Exercise instructions: Of the entries that follow, how many lines hold the word "will"? Reply with the number only.

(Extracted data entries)
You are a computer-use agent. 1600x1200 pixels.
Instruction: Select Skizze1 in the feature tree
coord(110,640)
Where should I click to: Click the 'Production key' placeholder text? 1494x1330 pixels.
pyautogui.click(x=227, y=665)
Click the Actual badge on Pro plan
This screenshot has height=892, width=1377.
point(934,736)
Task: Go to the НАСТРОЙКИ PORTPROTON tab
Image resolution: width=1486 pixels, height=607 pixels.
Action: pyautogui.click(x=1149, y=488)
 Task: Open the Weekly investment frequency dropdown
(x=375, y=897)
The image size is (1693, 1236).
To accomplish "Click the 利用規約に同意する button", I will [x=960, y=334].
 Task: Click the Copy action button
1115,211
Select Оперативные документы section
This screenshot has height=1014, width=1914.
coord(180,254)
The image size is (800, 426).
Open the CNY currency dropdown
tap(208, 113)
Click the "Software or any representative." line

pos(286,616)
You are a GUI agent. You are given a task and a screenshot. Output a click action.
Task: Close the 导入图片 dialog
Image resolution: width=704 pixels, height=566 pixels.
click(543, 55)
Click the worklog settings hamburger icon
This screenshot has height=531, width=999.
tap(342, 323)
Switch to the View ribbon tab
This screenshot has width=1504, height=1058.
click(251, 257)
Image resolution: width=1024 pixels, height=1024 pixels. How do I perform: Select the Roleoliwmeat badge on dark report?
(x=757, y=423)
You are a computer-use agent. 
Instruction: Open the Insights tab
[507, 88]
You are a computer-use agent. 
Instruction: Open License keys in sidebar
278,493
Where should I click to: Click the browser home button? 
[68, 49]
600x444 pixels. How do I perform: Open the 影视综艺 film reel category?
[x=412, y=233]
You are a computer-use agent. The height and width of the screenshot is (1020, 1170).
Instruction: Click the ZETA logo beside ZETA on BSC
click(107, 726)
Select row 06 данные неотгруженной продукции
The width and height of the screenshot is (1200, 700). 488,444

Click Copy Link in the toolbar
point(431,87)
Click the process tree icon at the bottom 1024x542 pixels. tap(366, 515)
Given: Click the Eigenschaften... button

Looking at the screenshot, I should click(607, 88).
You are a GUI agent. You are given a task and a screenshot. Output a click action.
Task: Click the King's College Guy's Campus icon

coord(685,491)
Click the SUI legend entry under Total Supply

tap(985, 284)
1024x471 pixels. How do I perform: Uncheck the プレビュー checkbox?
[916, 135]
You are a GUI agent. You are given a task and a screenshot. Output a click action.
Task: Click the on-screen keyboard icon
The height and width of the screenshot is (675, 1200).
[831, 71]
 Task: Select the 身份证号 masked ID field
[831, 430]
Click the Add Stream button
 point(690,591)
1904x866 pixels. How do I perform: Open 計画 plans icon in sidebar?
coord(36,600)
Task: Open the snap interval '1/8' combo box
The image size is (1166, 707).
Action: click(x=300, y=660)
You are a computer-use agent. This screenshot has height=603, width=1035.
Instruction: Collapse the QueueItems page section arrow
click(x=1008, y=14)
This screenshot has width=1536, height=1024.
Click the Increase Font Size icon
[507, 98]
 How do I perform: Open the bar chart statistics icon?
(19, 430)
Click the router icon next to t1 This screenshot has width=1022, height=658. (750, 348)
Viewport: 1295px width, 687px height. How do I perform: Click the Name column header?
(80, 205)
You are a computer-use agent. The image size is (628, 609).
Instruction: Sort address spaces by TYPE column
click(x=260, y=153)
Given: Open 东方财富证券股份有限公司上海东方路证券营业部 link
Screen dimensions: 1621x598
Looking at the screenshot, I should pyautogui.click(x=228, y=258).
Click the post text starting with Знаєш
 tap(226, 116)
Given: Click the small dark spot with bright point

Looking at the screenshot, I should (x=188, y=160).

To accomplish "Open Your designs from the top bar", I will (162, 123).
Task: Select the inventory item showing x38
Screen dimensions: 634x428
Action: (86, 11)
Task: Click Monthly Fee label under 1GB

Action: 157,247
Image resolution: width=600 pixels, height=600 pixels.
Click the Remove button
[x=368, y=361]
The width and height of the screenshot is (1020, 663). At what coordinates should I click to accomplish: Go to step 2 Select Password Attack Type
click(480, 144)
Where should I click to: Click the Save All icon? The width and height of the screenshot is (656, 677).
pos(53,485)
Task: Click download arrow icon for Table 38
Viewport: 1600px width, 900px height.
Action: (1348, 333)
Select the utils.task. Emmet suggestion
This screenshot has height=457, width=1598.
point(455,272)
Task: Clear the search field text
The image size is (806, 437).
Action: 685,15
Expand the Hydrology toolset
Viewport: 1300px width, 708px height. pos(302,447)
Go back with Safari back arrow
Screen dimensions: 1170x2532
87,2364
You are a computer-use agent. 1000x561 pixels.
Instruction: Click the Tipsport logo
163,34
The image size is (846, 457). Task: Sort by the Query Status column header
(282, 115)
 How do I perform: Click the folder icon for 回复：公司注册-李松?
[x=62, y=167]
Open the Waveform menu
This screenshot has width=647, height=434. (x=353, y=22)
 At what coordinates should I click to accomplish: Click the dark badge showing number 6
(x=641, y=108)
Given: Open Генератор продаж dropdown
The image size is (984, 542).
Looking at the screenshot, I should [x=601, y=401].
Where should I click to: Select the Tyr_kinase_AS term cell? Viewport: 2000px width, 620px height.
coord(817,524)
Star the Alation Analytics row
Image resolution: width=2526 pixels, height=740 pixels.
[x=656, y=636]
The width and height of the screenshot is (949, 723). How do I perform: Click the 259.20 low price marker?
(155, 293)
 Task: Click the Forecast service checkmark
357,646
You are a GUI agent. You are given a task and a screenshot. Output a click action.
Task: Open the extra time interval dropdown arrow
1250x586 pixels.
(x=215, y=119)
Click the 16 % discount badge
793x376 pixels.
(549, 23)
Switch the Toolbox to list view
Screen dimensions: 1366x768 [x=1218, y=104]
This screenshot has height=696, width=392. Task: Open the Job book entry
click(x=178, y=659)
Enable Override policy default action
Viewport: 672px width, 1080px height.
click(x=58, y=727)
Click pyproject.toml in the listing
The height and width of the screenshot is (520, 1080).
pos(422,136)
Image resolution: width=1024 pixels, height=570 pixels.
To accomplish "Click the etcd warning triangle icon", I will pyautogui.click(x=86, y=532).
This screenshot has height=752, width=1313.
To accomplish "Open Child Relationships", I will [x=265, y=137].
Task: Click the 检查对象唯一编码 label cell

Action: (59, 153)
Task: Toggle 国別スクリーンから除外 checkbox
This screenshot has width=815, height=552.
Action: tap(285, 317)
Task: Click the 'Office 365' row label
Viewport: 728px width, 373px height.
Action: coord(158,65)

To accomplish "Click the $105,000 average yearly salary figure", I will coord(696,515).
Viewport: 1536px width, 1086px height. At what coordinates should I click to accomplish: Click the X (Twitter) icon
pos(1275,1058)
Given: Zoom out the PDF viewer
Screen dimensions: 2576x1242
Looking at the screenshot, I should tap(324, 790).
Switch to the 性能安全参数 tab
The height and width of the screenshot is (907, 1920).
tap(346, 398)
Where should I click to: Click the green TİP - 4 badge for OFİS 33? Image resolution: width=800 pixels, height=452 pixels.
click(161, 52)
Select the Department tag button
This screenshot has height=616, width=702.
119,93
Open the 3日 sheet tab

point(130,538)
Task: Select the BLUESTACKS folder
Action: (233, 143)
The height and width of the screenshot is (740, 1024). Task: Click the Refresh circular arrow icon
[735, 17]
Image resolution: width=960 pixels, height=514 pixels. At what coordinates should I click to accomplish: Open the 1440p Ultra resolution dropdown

Written solution: 5